[Data items]
* BEGIN *

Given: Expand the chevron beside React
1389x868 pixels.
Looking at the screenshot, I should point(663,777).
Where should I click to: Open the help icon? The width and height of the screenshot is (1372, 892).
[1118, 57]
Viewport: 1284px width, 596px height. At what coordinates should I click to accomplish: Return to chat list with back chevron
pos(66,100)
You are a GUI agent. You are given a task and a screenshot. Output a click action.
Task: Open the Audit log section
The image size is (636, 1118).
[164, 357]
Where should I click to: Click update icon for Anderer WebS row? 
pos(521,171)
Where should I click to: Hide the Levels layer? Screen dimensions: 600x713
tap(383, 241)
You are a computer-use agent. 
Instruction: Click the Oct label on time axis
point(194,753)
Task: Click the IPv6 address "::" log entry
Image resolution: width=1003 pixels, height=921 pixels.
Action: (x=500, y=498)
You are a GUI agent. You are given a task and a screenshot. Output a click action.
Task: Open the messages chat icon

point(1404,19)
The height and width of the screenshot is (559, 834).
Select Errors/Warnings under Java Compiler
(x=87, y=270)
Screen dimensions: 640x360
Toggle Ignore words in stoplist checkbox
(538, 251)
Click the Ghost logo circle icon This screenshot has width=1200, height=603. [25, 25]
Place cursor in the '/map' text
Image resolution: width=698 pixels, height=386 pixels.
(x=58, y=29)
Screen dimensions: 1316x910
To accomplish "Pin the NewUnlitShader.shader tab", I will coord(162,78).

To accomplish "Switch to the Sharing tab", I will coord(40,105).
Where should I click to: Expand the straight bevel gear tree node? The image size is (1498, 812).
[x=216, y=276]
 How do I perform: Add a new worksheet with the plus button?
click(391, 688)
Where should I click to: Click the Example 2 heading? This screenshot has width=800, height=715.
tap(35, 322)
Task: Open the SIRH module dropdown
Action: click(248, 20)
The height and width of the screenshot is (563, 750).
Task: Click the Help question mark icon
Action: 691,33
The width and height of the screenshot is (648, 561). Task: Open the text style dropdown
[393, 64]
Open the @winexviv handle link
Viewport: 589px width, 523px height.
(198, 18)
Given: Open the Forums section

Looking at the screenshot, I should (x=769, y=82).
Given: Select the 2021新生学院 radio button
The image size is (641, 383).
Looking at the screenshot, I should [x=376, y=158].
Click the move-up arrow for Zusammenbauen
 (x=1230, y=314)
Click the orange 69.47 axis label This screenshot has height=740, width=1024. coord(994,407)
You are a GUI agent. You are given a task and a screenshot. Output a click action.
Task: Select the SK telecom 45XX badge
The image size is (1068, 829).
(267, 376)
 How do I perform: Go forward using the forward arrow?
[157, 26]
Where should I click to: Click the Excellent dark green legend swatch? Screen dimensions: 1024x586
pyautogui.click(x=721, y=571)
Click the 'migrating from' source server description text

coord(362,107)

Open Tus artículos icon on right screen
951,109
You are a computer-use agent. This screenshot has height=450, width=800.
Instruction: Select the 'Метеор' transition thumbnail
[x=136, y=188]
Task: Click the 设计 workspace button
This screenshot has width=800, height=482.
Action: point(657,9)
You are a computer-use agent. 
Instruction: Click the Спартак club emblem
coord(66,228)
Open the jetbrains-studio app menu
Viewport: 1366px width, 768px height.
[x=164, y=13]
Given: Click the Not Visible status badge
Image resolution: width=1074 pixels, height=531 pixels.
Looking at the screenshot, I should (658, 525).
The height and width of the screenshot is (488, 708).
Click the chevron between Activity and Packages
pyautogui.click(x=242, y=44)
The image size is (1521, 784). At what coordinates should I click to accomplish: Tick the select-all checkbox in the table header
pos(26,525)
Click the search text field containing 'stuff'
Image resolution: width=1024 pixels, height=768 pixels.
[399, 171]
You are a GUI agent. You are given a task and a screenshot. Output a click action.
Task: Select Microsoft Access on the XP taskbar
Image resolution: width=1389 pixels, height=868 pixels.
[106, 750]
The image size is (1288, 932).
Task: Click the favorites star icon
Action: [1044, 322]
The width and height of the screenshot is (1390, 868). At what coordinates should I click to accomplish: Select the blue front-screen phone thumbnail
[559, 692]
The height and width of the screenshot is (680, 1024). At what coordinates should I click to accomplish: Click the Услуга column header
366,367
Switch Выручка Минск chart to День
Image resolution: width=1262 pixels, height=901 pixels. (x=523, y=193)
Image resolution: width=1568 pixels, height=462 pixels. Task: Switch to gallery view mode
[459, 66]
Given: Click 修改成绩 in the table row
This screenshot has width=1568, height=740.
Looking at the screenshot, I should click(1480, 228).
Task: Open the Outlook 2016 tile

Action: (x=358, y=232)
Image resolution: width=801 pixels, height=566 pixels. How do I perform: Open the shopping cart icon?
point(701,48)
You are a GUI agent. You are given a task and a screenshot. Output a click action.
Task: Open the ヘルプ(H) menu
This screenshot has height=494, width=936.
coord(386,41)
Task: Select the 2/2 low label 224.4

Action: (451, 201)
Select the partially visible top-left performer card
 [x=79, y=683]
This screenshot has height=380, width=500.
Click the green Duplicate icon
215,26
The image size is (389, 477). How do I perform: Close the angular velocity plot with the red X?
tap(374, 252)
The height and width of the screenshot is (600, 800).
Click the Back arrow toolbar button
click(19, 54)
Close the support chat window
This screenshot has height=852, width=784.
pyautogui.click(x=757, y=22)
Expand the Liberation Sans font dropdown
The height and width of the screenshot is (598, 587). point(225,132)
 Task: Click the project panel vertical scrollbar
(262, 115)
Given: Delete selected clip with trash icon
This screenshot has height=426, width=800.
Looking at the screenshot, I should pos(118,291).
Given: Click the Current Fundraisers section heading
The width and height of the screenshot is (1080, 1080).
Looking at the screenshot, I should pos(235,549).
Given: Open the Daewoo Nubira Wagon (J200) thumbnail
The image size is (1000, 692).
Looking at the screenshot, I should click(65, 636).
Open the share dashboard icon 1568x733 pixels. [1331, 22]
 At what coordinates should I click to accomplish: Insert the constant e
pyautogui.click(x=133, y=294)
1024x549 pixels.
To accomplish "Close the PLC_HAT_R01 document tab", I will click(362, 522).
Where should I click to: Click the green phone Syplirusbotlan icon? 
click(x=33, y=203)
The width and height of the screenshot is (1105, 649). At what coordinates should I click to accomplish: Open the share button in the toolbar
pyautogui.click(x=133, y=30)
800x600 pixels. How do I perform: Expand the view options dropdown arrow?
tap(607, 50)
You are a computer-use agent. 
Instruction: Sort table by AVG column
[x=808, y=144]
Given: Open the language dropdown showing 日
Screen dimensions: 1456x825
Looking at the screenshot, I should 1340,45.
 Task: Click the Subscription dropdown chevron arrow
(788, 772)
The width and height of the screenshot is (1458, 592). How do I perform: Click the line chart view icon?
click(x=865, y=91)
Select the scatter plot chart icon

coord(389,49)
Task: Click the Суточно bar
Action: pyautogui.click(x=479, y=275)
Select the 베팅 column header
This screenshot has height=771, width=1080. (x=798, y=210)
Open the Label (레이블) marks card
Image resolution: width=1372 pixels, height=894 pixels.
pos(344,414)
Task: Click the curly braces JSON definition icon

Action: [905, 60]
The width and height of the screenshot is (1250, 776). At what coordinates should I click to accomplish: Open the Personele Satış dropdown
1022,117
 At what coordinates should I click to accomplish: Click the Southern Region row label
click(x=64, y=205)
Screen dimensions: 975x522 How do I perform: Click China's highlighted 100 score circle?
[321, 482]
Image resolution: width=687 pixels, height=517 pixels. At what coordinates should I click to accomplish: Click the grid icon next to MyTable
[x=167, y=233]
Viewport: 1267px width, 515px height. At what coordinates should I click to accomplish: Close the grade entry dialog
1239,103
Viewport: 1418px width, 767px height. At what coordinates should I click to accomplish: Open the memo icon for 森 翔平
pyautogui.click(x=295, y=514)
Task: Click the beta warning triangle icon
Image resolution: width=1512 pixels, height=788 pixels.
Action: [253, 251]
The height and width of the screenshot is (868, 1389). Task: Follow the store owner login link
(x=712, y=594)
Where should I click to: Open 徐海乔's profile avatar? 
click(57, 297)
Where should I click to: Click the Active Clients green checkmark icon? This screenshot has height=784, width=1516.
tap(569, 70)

* END *

WORK TO DO: Rewrite the part of the records that opens with the line containing "The height and width of the screenshot is (868, 1389)." and runs through the end of the records, replacing "Where should I click to" with "Where do I click to" and leaving everything else unchanged.

REPLY:
The height and width of the screenshot is (868, 1389). Task: Follow the store owner login link
(x=712, y=594)
Where do I click to: Open 徐海乔's profile avatar? 
click(57, 297)
Where do I click to: Click the Active Clients green checkmark icon? This screenshot has height=784, width=1516.
tap(569, 70)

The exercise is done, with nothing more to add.